EXERCISE DIRECTIONS:
Transcribe the entries in full, keeping each word as it is.

Data items
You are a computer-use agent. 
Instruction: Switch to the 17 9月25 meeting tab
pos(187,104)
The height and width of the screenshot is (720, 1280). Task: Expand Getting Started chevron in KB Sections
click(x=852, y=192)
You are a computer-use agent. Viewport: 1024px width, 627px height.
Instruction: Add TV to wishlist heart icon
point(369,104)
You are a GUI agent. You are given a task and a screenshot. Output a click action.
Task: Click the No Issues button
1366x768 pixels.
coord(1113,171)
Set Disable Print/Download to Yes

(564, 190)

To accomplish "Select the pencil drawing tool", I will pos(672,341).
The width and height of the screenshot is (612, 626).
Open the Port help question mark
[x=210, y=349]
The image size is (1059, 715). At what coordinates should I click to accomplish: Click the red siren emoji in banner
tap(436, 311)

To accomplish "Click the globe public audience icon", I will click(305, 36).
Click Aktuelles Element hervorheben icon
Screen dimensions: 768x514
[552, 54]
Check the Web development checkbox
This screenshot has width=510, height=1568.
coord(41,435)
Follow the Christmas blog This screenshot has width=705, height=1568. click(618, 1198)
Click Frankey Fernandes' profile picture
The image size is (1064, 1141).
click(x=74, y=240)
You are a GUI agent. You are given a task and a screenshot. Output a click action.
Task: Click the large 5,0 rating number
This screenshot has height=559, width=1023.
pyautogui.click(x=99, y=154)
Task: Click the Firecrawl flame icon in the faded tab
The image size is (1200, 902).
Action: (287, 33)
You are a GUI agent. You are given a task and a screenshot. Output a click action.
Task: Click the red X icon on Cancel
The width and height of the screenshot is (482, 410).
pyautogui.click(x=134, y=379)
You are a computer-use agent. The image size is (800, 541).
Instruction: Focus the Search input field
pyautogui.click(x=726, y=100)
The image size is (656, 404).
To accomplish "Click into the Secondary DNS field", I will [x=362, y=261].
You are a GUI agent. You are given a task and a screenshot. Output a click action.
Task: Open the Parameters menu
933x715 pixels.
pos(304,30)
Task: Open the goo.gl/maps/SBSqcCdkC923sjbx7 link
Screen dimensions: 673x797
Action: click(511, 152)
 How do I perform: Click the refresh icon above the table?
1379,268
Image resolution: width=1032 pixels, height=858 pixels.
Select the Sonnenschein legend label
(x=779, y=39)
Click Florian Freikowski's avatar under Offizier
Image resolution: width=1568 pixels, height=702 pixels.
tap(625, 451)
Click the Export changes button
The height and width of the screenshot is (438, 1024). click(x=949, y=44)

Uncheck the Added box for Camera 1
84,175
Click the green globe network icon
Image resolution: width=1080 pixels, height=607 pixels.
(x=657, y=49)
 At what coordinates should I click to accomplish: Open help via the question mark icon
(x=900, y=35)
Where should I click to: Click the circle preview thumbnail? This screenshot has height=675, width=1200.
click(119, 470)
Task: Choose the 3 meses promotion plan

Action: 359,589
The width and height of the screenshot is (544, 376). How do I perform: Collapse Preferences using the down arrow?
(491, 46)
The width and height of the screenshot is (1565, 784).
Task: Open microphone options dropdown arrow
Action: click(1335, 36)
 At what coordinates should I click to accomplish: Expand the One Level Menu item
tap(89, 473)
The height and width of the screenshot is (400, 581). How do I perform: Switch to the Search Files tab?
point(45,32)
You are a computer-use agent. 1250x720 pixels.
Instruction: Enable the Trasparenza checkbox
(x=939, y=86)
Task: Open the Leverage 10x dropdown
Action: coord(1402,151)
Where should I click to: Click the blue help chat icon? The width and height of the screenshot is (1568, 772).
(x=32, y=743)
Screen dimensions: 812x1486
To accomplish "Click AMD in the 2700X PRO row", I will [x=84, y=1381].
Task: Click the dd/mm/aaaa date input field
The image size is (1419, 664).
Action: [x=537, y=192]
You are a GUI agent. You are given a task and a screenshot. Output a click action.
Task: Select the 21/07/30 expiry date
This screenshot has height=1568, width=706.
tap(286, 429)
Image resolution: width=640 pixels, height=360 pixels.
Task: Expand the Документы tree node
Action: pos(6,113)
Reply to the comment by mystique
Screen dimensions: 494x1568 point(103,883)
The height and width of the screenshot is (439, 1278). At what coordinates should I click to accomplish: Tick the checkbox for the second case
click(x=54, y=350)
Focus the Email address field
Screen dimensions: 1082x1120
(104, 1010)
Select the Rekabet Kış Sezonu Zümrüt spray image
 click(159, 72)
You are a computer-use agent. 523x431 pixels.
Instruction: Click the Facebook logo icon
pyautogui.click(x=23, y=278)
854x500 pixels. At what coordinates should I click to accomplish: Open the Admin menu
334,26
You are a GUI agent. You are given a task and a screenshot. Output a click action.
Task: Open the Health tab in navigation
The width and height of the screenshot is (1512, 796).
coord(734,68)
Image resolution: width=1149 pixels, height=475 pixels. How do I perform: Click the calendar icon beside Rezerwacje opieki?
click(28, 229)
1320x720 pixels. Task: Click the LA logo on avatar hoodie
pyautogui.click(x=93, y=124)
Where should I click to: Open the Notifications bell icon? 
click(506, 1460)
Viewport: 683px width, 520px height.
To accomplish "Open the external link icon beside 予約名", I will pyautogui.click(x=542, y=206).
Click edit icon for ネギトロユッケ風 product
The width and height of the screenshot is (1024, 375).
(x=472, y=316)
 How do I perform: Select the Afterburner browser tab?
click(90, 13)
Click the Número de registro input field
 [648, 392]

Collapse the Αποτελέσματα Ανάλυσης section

REPLY:
You are a computer-use agent. 
Instruction: Switch to the 17 9月25 meeting tab
pos(187,104)
The height and width of the screenshot is (720, 1280). Task: Expand Getting Started chevron in KB Sections
click(x=852, y=192)
You are a computer-use agent. Viewport: 1024px width, 627px height.
Instruction: Add TV to wishlist heart icon
point(369,104)
You are a GUI agent. You are given a task and a screenshot. Output a click action.
Task: Click the No Issues button
1366x768 pixels.
coord(1113,171)
Set Disable Print/Download to Yes

(564, 190)

To accomplish "Select the pencil drawing tool", I will pos(672,341).
The width and height of the screenshot is (612, 626).
Open the Port help question mark
[x=210, y=349]
The image size is (1059, 715). At what coordinates should I click to accomplish: Click the red siren emoji in banner
tap(436, 311)

To accomplish "Click the globe public audience icon", I will click(305, 36).
Click Aktuelles Element hervorheben icon
Screen dimensions: 768x514
[552, 54]
Check the Web development checkbox
This screenshot has width=510, height=1568.
coord(41,435)
Follow the Christmas blog This screenshot has width=705, height=1568. click(618, 1198)
Click Frankey Fernandes' profile picture
The image size is (1064, 1141).
click(x=74, y=240)
You are a GUI agent. You are given a task and a screenshot. Output a click action.
Task: Click the large 5,0 rating number
This screenshot has height=559, width=1023.
pyautogui.click(x=99, y=154)
Task: Click the Firecrawl flame icon in the faded tab
The image size is (1200, 902).
Action: (287, 33)
You are a GUI agent. You are given a task and a screenshot. Output a click action.
Task: Click the red X icon on Cancel
The width and height of the screenshot is (482, 410).
pyautogui.click(x=134, y=379)
You are a computer-use agent. The image size is (800, 541).
Instruction: Focus the Search input field
pyautogui.click(x=726, y=100)
The image size is (656, 404).
To accomplish "Click into the Secondary DNS field", I will [x=362, y=261].
You are a GUI agent. You are given a task and a screenshot. Output a click action.
Task: Open the Parameters menu
933x715 pixels.
pos(304,30)
Task: Open the goo.gl/maps/SBSqcCdkC923sjbx7 link
Screen dimensions: 673x797
Action: click(511, 152)
 How do I perform: Click the refresh icon above the table?
1379,268
Image resolution: width=1032 pixels, height=858 pixels.
Select the Sonnenschein legend label
(x=779, y=39)
Click Florian Freikowski's avatar under Offizier
Image resolution: width=1568 pixels, height=702 pixels.
tap(625, 451)
Click the Export changes button
The height and width of the screenshot is (438, 1024). click(x=949, y=44)

Uncheck the Added box for Camera 1
84,175
Click the green globe network icon
Image resolution: width=1080 pixels, height=607 pixels.
(x=657, y=49)
 At what coordinates should I click to accomplish: Open help via the question mark icon
(x=900, y=35)
Where should I click to: Click the circle preview thumbnail? This screenshot has height=675, width=1200.
click(119, 470)
Task: Choose the 3 meses promotion plan

Action: 359,589
The width and height of the screenshot is (544, 376). How do I perform: Collapse Preferences using the down arrow?
(491, 46)
The width and height of the screenshot is (1565, 784).
Task: Open microphone options dropdown arrow
Action: click(1335, 36)
 At what coordinates should I click to accomplish: Expand the One Level Menu item
tap(89, 473)
The height and width of the screenshot is (400, 581). How do I perform: Switch to the Search Files tab?
point(45,32)
You are a computer-use agent. 1250x720 pixels.
Instruction: Enable the Trasparenza checkbox
(x=939, y=86)
Task: Open the Leverage 10x dropdown
Action: coord(1402,151)
Where should I click to: Click the blue help chat icon? The width and height of the screenshot is (1568, 772).
(x=32, y=743)
Screen dimensions: 812x1486
To accomplish "Click AMD in the 2700X PRO row", I will [x=84, y=1381].
Task: Click the dd/mm/aaaa date input field
The image size is (1419, 664).
Action: [x=537, y=192]
You are a GUI agent. You are given a task and a screenshot. Output a click action.
Task: Select the 21/07/30 expiry date
This screenshot has height=1568, width=706.
tap(286, 429)
Image resolution: width=640 pixels, height=360 pixels.
Task: Expand the Документы tree node
Action: pos(6,113)
Reply to the comment by mystique
Screen dimensions: 494x1568 point(103,883)
The height and width of the screenshot is (439, 1278). At what coordinates should I click to accomplish: Tick the checkbox for the second case
click(x=54, y=350)
Focus the Email address field
Screen dimensions: 1082x1120
(104, 1010)
Select the Rekabet Kış Sezonu Zümrüt spray image
 click(159, 72)
You are a computer-use agent. 523x431 pixels.
Instruction: Click the Facebook logo icon
pyautogui.click(x=23, y=278)
854x500 pixels. At what coordinates should I click to accomplish: Open the Admin menu
334,26
You are a GUI agent. You are given a task and a screenshot. Output a click action.
Task: Open the Health tab in navigation
The width and height of the screenshot is (1512, 796).
coord(734,68)
Image resolution: width=1149 pixels, height=475 pixels. How do I perform: Click the calendar icon beside Rezerwacje opieki?
click(28, 229)
1320x720 pixels. Task: Click the LA logo on avatar hoodie
pyautogui.click(x=93, y=124)
Where should I click to: Open the Notifications bell icon? 
click(506, 1460)
Viewport: 683px width, 520px height.
To accomplish "Open the external link icon beside 予約名", I will pyautogui.click(x=542, y=206).
Click edit icon for ネギトロユッケ風 product
The width and height of the screenshot is (1024, 375).
(x=472, y=316)
 How do I perform: Select the Afterburner browser tab?
click(90, 13)
Click the Número de registro input field
 [648, 392]

Collapse the Αποτελέσματα Ανάλυσης section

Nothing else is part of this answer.